Charles Sprickman wrote:
On Wed, 26 Mar 2003 [EMAIL PROTECTED] wrote:
One obvious problem with this would be that certain vendors prefer to backport security fixes to older versions rather than test and release new versions...so an insecure-looking version string may actually have had fixes applied.
I think you're talking about RedHat, right? What other vendors take this approach? I know that at a recent job I set out to scan for what versions of things were running on a bunch of boxes, and all the RedHat boxes were showing as running vulnerable versions of OpenSSH.
Debian does as well. Since they run 3 different primary release branches (stable, testing, unstable), they often backport security fixes onto the stable branch without introducing additional functionality from later revisions that would be introduced via the unstable and then testing branches. For example, I'm running sendmail 8.12.3/Debian-5 which is security patched up to sendmail version 8.12.8. However, the current testing version is 8.12.6/Debian-7 and the unstable version is 8.12.8/Debian-2.
While personally I think this is a bogus way to manage security fixes, there are probably many many RedHat boxes out there running BIND. Short of pointing out the error of their ways or expecting them to roll something into their own patches to fix the notification system, how would you handle that? I mean, at least on the ssh thing, they didn't even change the version string one bit, not even a 'rh-p1' or something. So as far as your scanner knows, and as far as the script kiddies know, you're running a vulnerable version.

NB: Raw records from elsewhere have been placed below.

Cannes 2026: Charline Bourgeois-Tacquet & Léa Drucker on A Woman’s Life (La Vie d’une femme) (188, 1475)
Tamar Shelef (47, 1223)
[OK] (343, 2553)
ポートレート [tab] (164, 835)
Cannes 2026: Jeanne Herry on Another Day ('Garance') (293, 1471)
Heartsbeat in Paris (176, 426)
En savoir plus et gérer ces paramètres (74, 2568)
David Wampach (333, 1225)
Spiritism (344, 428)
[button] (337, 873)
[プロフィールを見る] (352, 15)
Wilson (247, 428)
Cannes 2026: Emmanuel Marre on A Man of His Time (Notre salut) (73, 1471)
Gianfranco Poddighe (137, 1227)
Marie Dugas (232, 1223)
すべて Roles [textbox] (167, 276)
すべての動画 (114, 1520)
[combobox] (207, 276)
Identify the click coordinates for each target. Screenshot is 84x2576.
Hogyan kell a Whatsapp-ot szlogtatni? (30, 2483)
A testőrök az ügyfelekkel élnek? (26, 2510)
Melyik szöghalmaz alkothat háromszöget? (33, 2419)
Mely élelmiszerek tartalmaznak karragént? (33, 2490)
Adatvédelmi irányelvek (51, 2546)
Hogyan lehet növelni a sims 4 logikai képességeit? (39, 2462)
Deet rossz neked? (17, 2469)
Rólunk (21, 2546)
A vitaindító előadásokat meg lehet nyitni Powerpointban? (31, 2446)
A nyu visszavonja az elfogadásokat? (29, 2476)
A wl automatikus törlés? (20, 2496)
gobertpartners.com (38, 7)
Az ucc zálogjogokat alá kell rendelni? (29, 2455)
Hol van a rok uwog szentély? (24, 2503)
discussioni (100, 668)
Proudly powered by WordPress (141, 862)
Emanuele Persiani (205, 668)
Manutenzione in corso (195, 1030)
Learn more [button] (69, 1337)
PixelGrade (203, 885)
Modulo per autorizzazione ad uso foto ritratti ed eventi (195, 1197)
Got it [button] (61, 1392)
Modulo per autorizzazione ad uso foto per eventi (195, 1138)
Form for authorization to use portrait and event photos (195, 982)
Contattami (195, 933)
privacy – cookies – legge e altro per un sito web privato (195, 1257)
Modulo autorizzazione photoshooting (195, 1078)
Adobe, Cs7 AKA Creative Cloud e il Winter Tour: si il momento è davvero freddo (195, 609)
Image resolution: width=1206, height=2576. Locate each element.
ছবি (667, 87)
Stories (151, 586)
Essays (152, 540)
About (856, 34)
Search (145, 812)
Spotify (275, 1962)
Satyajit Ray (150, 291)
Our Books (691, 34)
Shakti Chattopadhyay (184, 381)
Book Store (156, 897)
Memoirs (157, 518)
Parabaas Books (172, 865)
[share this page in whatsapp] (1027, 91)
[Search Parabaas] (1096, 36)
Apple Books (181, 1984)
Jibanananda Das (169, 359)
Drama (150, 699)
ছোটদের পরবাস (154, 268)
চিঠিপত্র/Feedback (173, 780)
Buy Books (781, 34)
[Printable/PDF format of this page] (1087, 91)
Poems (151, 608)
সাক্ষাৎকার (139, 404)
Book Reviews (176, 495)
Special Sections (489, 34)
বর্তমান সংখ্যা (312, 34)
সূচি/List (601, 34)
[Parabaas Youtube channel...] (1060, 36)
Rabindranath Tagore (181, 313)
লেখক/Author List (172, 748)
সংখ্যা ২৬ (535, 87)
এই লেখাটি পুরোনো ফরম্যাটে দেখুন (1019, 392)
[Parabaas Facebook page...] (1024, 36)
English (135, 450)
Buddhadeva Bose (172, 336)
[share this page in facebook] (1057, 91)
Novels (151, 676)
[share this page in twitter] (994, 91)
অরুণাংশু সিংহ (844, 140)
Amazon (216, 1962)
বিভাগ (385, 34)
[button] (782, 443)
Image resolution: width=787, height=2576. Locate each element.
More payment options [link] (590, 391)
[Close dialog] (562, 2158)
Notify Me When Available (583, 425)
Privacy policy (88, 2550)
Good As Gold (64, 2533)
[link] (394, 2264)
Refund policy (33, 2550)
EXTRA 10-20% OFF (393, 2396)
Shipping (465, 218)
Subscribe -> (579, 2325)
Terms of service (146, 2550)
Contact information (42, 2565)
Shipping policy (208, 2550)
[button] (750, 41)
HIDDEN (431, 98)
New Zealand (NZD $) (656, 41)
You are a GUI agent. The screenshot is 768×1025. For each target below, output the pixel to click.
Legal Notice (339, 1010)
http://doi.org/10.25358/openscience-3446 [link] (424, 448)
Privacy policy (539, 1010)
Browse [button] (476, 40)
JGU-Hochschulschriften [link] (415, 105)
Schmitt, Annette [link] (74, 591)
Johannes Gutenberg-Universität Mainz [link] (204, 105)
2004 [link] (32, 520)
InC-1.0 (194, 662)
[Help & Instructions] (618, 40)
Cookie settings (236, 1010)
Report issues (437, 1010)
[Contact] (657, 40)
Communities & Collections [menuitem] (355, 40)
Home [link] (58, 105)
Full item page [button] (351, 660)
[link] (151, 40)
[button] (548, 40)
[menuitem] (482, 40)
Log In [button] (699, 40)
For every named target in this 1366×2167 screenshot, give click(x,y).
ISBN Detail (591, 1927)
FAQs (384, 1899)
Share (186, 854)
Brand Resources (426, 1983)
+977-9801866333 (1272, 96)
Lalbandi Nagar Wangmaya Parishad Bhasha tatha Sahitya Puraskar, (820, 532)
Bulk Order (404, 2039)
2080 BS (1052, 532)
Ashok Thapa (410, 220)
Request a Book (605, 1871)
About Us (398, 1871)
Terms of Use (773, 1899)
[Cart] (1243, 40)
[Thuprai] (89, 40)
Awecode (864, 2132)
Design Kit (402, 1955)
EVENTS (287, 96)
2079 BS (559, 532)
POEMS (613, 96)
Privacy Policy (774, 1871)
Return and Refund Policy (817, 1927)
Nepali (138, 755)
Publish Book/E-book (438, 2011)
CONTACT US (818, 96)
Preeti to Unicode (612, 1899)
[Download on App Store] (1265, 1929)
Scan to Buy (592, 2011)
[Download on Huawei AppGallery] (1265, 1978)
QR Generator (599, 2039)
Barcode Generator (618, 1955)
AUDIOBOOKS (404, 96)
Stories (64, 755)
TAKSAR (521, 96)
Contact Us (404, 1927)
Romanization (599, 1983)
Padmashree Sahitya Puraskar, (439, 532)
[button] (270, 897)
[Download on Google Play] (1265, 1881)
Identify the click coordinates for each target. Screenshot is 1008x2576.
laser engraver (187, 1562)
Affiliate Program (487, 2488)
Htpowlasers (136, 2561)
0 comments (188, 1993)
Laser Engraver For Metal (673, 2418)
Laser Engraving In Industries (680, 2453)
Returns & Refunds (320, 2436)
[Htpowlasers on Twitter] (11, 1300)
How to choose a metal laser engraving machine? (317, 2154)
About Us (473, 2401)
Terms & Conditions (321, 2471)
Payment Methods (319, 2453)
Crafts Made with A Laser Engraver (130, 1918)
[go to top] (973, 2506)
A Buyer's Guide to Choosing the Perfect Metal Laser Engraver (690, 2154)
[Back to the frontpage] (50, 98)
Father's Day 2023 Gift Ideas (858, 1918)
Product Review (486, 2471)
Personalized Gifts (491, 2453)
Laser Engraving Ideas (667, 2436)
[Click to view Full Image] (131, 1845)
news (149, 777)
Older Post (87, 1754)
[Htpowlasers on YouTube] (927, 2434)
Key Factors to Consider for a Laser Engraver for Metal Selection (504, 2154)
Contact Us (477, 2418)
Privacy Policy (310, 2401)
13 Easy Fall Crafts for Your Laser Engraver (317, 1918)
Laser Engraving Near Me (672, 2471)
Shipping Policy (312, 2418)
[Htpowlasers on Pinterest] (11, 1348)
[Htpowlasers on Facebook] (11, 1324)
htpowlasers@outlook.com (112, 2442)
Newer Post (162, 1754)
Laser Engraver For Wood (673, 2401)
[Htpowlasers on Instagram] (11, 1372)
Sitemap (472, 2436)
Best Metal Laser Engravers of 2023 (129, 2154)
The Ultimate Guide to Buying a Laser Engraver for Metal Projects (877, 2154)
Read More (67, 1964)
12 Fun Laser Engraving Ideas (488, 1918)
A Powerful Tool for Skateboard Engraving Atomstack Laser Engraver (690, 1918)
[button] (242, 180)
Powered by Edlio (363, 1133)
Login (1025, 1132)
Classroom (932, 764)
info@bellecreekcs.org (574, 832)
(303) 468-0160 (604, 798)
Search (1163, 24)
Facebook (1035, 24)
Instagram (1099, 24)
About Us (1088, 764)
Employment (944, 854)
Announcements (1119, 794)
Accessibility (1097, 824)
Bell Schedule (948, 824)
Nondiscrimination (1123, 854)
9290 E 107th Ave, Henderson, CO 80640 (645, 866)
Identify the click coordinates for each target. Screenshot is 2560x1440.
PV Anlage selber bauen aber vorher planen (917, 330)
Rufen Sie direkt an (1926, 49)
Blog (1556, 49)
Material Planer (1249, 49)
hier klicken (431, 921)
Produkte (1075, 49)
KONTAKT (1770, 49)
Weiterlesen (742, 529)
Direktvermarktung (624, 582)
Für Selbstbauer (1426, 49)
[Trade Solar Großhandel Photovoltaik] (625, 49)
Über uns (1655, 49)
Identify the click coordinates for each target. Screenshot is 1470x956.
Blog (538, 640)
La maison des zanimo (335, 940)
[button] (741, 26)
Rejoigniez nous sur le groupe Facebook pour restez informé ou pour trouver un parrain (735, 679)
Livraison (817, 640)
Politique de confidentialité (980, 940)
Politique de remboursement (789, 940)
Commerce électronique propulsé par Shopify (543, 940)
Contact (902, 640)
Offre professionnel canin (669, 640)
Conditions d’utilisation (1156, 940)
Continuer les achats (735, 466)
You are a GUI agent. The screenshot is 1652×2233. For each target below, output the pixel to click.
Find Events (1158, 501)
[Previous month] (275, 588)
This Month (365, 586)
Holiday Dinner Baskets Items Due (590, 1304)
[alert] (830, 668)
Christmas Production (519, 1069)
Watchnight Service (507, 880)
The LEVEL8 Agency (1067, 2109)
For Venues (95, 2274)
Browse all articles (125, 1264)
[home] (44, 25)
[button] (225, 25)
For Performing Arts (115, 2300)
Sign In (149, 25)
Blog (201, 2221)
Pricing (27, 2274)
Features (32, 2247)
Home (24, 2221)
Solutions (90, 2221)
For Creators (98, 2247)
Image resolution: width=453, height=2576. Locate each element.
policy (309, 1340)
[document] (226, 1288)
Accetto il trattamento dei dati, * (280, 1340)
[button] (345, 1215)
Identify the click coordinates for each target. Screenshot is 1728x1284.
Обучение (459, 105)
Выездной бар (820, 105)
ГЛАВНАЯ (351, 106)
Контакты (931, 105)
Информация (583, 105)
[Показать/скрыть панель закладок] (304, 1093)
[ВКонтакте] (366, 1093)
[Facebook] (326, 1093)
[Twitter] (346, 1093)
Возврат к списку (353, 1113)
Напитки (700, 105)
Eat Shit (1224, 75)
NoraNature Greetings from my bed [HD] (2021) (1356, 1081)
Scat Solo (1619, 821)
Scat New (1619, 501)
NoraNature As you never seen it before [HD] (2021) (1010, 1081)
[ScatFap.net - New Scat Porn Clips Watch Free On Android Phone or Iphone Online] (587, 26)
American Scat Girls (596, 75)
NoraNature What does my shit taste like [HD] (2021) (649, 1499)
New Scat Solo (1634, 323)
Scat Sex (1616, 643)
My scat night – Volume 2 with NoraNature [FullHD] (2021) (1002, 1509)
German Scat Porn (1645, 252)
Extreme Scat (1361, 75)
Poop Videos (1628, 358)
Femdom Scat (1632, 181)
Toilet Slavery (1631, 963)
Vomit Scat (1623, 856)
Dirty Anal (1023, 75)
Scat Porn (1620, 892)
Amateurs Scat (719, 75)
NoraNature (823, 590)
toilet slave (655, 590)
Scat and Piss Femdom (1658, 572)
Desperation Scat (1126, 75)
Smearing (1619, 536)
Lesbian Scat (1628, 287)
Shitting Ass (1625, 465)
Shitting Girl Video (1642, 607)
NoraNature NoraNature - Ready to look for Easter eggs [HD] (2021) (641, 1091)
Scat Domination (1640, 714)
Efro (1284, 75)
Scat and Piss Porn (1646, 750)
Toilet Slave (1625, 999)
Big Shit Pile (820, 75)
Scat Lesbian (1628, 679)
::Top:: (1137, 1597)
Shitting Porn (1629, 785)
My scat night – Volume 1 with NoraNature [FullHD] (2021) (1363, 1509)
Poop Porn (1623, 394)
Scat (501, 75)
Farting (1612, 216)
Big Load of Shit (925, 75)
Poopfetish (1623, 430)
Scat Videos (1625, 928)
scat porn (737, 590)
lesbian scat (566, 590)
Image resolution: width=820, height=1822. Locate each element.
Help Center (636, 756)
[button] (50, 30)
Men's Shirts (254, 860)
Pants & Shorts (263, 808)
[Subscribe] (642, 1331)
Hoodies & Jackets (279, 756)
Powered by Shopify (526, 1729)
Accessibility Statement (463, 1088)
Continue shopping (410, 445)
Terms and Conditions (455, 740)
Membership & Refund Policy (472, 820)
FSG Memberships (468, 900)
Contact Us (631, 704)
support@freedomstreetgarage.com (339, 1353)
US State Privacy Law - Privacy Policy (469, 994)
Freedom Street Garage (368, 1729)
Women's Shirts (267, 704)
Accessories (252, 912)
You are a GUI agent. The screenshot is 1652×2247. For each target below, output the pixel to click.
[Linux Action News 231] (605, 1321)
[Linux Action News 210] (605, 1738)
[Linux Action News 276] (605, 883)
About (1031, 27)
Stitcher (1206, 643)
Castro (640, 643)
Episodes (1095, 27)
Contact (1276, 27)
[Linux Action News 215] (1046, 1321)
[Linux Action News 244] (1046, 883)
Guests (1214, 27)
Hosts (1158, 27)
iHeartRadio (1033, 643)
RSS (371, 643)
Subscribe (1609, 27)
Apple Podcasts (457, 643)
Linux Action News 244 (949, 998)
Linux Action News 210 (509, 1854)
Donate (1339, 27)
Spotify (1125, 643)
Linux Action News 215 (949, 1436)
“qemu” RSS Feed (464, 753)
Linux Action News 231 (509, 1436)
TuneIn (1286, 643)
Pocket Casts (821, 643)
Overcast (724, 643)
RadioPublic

Actually, it's a very good way to run a stable environment and still get the benefit of fixes that address security or severe operational issues. In fact, the packages with the fixes were available the morning after sendmail 8.12.8 was posted and the CERT advisory went out. I had it installed by the afternoon.
Can't speak for how RH handles their versioning, but as you can see above, Debian includes the source version on which a package is based plus a revision to indicate additional changes specifically added for Debian. It makes it very easy to keep track of what I have installed even if kiddie scripts think I'm running downrev versions (which I'm not).